■ **WHAT THE TASK REQUIRES**
Retype the items from the line containing "Where should I click to: Go" through the line containing "pyautogui.click(x=311, y=339)", including both of those lines, with no changes.

■ **EXTRACTED INFORMATION**
>>>

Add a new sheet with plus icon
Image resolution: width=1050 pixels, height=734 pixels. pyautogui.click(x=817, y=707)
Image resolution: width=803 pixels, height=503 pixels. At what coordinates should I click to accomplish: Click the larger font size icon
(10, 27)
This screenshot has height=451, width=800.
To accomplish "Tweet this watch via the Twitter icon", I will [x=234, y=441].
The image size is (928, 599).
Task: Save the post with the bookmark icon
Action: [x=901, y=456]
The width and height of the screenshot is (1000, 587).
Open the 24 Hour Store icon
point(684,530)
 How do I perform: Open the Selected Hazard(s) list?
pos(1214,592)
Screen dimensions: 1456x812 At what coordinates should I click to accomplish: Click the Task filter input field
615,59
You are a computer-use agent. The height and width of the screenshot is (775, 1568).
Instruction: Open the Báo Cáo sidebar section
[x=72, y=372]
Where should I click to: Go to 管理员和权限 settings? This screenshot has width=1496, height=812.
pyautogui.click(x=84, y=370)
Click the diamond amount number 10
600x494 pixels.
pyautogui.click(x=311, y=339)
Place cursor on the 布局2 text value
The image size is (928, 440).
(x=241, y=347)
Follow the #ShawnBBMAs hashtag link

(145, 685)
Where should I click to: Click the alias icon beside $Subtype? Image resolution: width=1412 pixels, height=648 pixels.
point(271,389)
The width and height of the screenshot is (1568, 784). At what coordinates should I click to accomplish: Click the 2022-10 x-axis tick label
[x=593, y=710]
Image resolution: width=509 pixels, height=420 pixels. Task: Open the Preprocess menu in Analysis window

<<<

■ **ANSWER FOR THE TASK**
Where should I click to: Go to 管理员和权限 settings? This screenshot has width=1496, height=812.
pyautogui.click(x=84, y=370)
Click the diamond amount number 10
600x494 pixels.
pyautogui.click(x=311, y=339)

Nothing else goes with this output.